60-year-olds with up to five hours of sleep had a 32% greater risk of multiple chronic conditions, while 70-year-olds had a 40% greater risk. Poor sleep at age 50 was still associated with a 25% increased risk of early death, mostly due to increased chronic conditions.

On the other hand, in the 60s and 70s sleeping more than nine hours a night was also associated with a 35% increased likelihood of multimorbidity, although the long sleep in some cases should be attributed to their chronic conditions themselves.

The researchers pointed out that as life expectancy increases in developed countries, it becomes increasingly common to live with multiple health problems, especially if sleep deprivation coexists.

Sabia reported that “multimorbidity is increasing in high-income countries, and now more than half of older adults have at least two chronic conditions. Which is developing into a major challenge for public health, as multimorbidity is associated with frequent use of health services, more hospitalizations and disabilities.

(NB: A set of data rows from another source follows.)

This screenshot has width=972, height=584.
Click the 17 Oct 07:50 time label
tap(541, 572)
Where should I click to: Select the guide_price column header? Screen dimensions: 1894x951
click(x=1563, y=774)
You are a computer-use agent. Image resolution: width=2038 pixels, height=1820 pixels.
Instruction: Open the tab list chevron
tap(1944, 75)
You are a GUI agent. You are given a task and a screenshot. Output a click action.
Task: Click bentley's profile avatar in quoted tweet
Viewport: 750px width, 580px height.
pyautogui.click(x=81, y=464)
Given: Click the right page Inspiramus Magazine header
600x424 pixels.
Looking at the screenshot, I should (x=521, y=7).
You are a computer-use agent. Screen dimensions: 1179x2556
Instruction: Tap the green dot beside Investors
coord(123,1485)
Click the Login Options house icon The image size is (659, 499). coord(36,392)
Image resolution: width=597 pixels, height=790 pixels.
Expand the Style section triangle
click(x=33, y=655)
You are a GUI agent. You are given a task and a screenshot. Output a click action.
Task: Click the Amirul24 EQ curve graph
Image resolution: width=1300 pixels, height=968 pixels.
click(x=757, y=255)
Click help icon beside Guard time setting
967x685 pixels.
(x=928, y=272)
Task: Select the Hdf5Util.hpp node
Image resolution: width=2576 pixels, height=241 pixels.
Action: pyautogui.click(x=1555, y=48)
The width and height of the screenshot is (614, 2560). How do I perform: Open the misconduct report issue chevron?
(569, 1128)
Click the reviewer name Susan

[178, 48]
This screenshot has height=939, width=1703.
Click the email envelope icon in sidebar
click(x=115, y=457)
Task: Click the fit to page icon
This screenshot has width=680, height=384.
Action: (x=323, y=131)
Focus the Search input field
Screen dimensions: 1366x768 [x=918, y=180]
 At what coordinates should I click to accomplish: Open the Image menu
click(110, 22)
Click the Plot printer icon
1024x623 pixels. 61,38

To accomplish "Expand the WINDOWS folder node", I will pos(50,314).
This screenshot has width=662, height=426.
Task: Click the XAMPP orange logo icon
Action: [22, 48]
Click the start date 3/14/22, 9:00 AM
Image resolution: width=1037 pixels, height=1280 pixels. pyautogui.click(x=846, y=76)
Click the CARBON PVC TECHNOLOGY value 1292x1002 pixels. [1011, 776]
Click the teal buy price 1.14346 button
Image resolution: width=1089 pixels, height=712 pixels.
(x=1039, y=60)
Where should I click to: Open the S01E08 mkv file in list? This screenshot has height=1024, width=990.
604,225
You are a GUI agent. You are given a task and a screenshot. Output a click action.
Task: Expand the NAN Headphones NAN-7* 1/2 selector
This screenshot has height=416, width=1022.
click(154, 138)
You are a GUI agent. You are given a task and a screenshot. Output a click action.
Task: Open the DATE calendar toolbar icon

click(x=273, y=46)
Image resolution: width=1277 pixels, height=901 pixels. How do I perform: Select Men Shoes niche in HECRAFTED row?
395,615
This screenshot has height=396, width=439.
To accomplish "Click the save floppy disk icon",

As people age, their sleep habits change. But it is recommended that they get seven to eight hours of sleep, as sleep durations below or above this limit have been associated with various chronic diseases. Our findings also show that short sleep duration is associated with multimorbidity.

To ensure a better night’s sleep, it is important to take certain hygiene measures, such as making sure, before going to bed, that the room is quiet, dark and at a comfortable temperature. We also advise putting electronic devices away and avoiding large meals before bed. Physical activity and exposure to light during the day also promote good sleep.”